Ian Geddes, head of retail at Deloitte, comments: “After a damp May, retail sales were boosted in June with sales values and volumes both up month-on-month by 1.3% and 1%, respectively, and up 4.3% and 3.8% compared to the same period last year. June’s food sales also increased, albeit at a slower rate of 0.6% year-on-year. Whilst a coolerSpring Bank Holiday may have failed to spark the first of the year’s barbecues, sales in non-foodedged up 0.7% month-on-month, boosted by the re-commerce market as antiques and charity shops attracted the growing ‘conscious consumer’. After a period of clothing sales declines, consumers have also reacted well to end-of-season discounting, with clothing sales growing by 1.5% compared to May 2019.”
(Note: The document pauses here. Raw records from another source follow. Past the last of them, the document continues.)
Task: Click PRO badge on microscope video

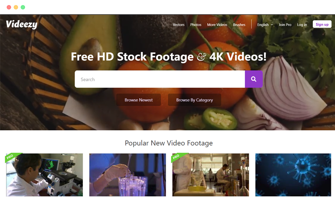Action: pos(12,157)
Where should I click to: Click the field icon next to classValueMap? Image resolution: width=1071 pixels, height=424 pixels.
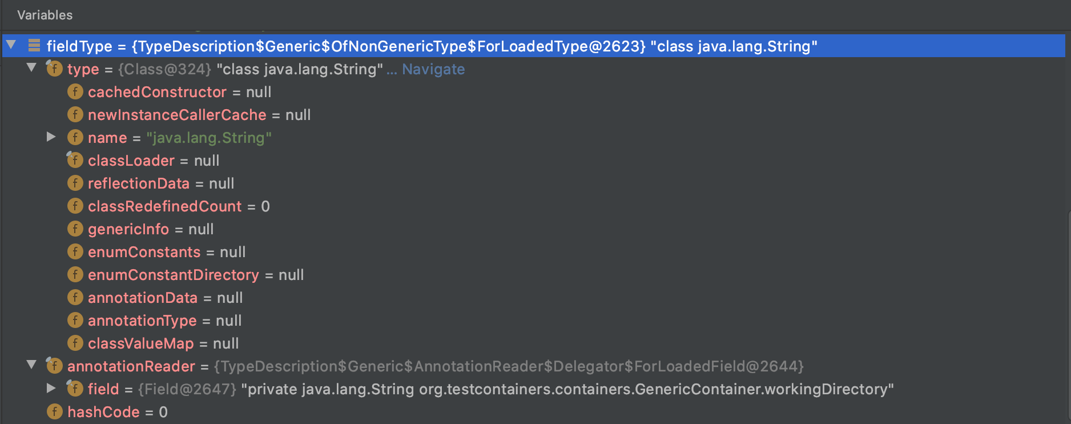[75, 343]
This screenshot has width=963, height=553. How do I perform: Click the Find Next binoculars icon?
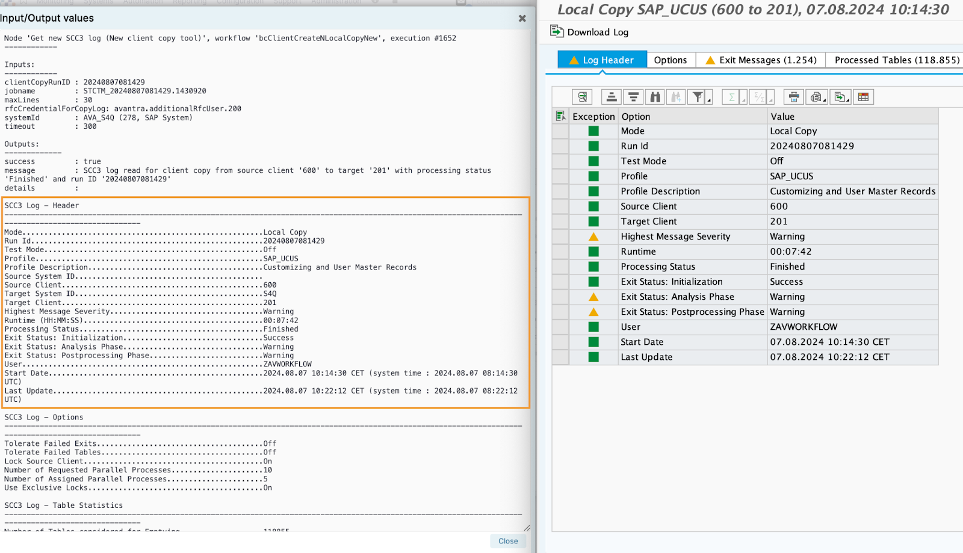(676, 96)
Geddes continues:“Online sales, which have gradually slowed since the start of the year, fell another -0.7% this month, accounting for 18.9% of total retail sales. At a macro level, unemployment, interest and inflation rates have all remained low throughout the first half of the year, with household incomes consistently high. Regardless, consumer confidence has remained flat and goods purchases held off, often in favour of experiences.”
He says: “The start of summer’s high season has so far brought a bumper month for sports in women’s football, tennis and cricket, and retailers should expect a much sunnier sales forecast for the remainder of the season. Likewise, with large-scale campaign days, many high street retailers will boost their own sales through price-matched and secondary purchases.”
Stephen Hubble, Chief Analyst at Centtrip, says: “The High Street remains beleaguered as top household names like Debenhams, Mothercare and more recently Arcadia Group – the owner of Top Shop and Miss Selfridges – were forced to close stores and seek lower rents.”
Hubble adds: “As with all data releases these days, the finger will, no doubt, be pointed at Brexit and uncertainty around it, causing consumers to sit on their hands and put off non-essential purchases. This also fuels fears that Britain’s economy has come to a standstill as markets and investors are watching closely the drawn-out Tory leadership race. The question is whether or not retailers can weather further uncertainty and inevitable economic shocks in a no-deal Brexit scenario if Theresa May’s replacement will allow the UK to fall off a cliff. Or could there be a longer Brexit negotiation, which would take an even bigger toll on Britain’s suffering High Street? Either scenario would be detrimental for the retail sector and would weigh further on the Pound.”
An up-beat Geddes concludes: “Retailers may not be high and dry just yet but, with the late arrival of summer sunshine, sales may just be starting to warm up.”